取り組む課題
以下に示す、文字型データを数値型に変換する解説の原文を、最後に示された行の後から書き継いでください。

原文
文字型データを数値型に変換する - Pythonを一から勉強してデータ分析できるようになる

[Take0] ベースとなるデータフレームの作成

【書式】

【コード】

import pandas as pd

data={

"A": [100,200,300],

"B": [400,500,600],

"C":[400,500,600],

"D": [700,800,900],

"E": ["1,000","1,100","1,200"]

}

dfA=pd.DataFrame(data)

print(dfA)

print("\n")

print("各列のデータ種別")

print(dfA.dtypes)

【結果】

A B C D E

0 100 400 400 700 1,000

1 200 500 500 800 1,100

2 300 600 600 900 1,200

各列のデータ種別

A int64

B int64

C int64

D int64

E object

dtype: object

E列は""で囲ってあるのでテキスト形式になったと思われる

[Take1] データ型を整数型に変換する

【書式】

df["列名"]=df["列名"].sdtype(int)

【コード】

import pandas as pd

data={

"A": [100,200,300],

"B": [400,500,600],

"C":[400,500,600],

"D": [700,800,900],

"E": ["1,000","1,100","1,200"]

}

dfA=pd.DataFrame(data)

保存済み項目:
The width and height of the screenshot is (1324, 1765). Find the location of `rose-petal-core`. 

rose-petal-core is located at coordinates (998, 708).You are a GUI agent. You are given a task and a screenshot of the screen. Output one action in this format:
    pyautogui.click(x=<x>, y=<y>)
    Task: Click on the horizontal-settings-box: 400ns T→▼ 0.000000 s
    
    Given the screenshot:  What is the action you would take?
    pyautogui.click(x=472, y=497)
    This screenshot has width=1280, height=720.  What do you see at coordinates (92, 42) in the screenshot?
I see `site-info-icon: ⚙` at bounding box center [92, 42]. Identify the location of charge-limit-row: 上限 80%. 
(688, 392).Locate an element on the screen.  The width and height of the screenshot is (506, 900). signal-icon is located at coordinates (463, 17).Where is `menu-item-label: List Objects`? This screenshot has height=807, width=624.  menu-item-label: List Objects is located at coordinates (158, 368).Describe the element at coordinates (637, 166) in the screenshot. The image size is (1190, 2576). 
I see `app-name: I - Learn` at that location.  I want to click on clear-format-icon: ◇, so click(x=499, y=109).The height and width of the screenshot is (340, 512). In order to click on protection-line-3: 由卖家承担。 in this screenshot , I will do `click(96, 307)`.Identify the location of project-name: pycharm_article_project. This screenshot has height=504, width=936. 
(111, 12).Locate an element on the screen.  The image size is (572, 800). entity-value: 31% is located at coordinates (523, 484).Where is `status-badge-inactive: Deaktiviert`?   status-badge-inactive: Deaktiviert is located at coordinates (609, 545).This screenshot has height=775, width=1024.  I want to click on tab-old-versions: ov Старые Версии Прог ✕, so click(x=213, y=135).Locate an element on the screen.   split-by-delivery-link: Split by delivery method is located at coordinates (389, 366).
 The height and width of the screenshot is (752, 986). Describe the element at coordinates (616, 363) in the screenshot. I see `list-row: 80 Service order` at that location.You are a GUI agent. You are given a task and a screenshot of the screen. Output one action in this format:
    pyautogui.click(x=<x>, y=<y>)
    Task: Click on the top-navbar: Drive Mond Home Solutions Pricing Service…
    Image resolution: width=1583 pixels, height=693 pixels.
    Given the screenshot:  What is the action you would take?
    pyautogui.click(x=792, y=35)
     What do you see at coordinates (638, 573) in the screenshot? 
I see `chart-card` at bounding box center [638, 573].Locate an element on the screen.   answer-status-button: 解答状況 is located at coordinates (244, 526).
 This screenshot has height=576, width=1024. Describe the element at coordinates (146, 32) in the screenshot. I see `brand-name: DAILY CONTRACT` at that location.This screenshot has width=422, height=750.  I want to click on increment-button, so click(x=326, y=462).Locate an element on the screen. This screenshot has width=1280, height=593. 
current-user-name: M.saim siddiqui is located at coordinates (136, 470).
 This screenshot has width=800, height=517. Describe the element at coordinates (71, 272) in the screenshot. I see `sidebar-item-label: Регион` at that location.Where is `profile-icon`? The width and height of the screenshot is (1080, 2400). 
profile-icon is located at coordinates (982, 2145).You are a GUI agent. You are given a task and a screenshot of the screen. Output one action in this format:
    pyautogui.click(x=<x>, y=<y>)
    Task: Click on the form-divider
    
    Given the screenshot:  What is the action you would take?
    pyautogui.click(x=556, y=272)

課題の出力
print(dfA)

# E列のデータ型をintに変換する

dfA["E"]=dfA["E"].astype(int)

print("\n")

print("各列のデータ種別")

print(dfA.dtypes)

【結果】

A B C D E

0 100 400 400 700 1,000

1 200 500 500 800 1,100

2 300 600 600 900 1,200

---------------------------------------------------------------------------

ValueError Traceback (most recent call last)

in ()

12 # E列のデータ型をintに変換する

---> 13 dfA["E"]=dfA["E"].astype(int)

14 print("\n")

15 print("各列のデータ種別")

6 frames

/usr/local/lib/python3.10/dist-packages/pandas/core/dtypes/astype.py in _astype_nansafe(arr, dtype, copy, skipna)

136 if copy or is_object_dtype(arr.dtype) or is_object_dtype(dtype):

137 # Explicit copy, or required since NumPy can't view from / to object.

--> 138 return arr.astype(dtype, copy=True)

139

140 return arr.astype(dtype, copy=copy)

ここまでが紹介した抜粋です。